## Action item
Please copy out the records that follow, word for word.

## Supplied material

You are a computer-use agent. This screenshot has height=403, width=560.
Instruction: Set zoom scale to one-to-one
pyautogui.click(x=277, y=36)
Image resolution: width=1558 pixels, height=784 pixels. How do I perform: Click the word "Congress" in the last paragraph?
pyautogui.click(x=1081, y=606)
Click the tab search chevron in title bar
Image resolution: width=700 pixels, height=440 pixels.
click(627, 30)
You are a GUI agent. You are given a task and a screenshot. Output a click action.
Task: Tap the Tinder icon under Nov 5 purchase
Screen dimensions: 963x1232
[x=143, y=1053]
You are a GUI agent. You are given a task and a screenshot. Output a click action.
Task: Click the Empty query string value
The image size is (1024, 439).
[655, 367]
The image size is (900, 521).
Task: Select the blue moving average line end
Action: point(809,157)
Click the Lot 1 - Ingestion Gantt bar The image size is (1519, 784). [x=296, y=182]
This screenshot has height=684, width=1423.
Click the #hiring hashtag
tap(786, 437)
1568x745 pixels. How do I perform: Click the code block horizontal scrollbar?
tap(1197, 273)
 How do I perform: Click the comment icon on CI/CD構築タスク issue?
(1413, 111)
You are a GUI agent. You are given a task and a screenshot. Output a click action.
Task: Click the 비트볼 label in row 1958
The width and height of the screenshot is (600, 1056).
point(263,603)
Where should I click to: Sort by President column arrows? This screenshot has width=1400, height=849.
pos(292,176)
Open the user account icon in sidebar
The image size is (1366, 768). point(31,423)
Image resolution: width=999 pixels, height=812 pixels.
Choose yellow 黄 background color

## Answer to this task
You are a computer-use agent. This screenshot has height=403, width=560.
Instruction: Set zoom scale to one-to-one
pyautogui.click(x=277, y=36)
Image resolution: width=1558 pixels, height=784 pixels. How do I perform: Click the word "Congress" in the last paragraph?
pyautogui.click(x=1081, y=606)
Click the tab search chevron in title bar
Image resolution: width=700 pixels, height=440 pixels.
click(627, 30)
You are a GUI agent. You are given a task and a screenshot. Output a click action.
Task: Tap the Tinder icon under Nov 5 purchase
Screen dimensions: 963x1232
[x=143, y=1053]
You are a GUI agent. You are given a task and a screenshot. Output a click action.
Task: Click the Empty query string value
The image size is (1024, 439).
[655, 367]
The image size is (900, 521).
Task: Select the blue moving average line end
Action: point(809,157)
Click the Lot 1 - Ingestion Gantt bar The image size is (1519, 784). [x=296, y=182]
This screenshot has height=684, width=1423.
Click the #hiring hashtag
tap(786, 437)
1568x745 pixels. How do I perform: Click the code block horizontal scrollbar?
tap(1197, 273)
 How do I perform: Click the comment icon on CI/CD構築タスク issue?
(1413, 111)
You are a GUI agent. You are given a task and a screenshot. Output a click action.
Task: Click the 비트볼 label in row 1958
The width and height of the screenshot is (600, 1056).
point(263,603)
Where should I click to: Sort by President column arrows? This screenshot has width=1400, height=849.
pos(292,176)
Open the user account icon in sidebar
The image size is (1366, 768). point(31,423)
Image resolution: width=999 pixels, height=812 pixels.
Choose yellow 黄 background color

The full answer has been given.